Tornando serio, ricordate di me l'emozioni che vi ho fatto provare. Cogliete ogni briciola di quel che sono attraverso le mie parole fino a diventarne sazi. Sono un ragazzo che va oltre i soliti stereotipi, oltre gli standard. Vivo tra alti e bassi come se fossi un ascensore che lavora da decenni senza mai fermarsi in maniera permanente. Diciamo che i piani su cui pigiano di più le mie emozioni sono il piano terra e l'ultimo piano. Da un estremo ad un altro. Ecco, io sono un passeggero in costante moto tra quei due piani. Dalla gioia al dolore, dalla felicità alla tristezza, dall'odio più radicato all'amore più sincero. In bilico tra due estremi. Vorrei tanto essere come tutti, accontentarmi. Chi si accontenta è felice? Chi si accontenta gode appieno l'essenza della vita?

Non credo che la vita debba essere un accontentarsi, non è vita. Se l'uomo si fosse accontentato non saremmo mai arrivati sulla Luna o non avremmo mai raggiunto tutti quei traguardi. L'uomo è sognatore per natura e se reprime i suoi sogni non è più se stesso, si è accontentato. Provate a pensare se un albero si accontentasse e smettesse di crescere e di radicarsi sempre più. Dopo l'ennesima tempesta finirebbe per spezzarsi o essere spazzato via. La natura stessa ci insegna a non accontentarsi mai. Io non mi accontento mai, ne adesso ne in passato. Alla ricerca del massimo, dell'estremo. Preferisco lanciarmi giù dal precipizio piuttosto di non sapere cosa c'è alla fine.

Della mia infanzia ho ricordi poco precisi, gli strizza cervelli dicono che ho rimosso tutto per autodifesa. Cosa ne sanno loro? Pensano di entrare nella tua testa ogni volta che lo ritengono opportuno per farsi un giro scavando negli angoli nascosti e trovare una spiegazione o una soluzione. Tutti intenti a dare un nome al tuo problema, a programmare un piano per reintegrarti nella società. Entrare in punta di piedi non rientra tra le loro competenze. Entrano, scrutano e poi escono. Ciò che lasciano è un disordine mentale degno del peggior squilibrio e figlio della schizofrenia. Ti devastano dentro. Curarsi dei tuoi limiti è un utopia che annichilisce la ragione.

Sono affascinati dai tuo drammi. Penso che molti di loro li collezionino come vecchie polaroid.

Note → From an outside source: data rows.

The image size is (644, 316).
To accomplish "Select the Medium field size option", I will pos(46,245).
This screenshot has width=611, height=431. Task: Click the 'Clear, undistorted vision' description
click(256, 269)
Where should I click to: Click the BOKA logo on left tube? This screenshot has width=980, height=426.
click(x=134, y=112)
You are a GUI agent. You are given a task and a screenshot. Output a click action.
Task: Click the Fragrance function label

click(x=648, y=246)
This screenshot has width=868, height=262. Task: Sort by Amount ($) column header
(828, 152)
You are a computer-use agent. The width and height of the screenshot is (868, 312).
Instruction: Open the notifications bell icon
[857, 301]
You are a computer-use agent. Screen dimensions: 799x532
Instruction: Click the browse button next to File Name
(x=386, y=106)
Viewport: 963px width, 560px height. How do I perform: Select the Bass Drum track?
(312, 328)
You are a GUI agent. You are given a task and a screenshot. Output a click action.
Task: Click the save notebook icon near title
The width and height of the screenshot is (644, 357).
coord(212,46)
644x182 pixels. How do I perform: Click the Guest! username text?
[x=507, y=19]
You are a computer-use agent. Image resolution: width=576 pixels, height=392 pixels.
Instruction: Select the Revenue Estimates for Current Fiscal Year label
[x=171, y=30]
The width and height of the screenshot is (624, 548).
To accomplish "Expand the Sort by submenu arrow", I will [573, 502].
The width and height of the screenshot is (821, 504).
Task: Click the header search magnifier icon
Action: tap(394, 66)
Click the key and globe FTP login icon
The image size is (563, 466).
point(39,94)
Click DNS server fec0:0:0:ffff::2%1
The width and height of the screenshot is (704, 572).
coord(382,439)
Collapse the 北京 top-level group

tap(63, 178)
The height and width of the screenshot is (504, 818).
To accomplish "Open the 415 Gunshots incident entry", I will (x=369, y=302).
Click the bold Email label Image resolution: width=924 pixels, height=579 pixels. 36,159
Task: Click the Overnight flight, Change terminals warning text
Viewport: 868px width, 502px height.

Calvi, capelloni, uomini o donne, li ho girati tutti. Dal professore universitario che fuma la pipa con la forfora perenne sopra le spalle della sua giacca alla signora di mezz'età trasandata con capelli unti pronta a bozzare le speranze altrui gettando chiunque nell'abisso di psicofarmaci. Un infanzia che forse ho rimosso perché spinto a non godermela del tutto. Tra un rimprovero a non giocare più con le macchinine per andare a comprare la spesa e l'immagine del mio letto senza il mio peluche.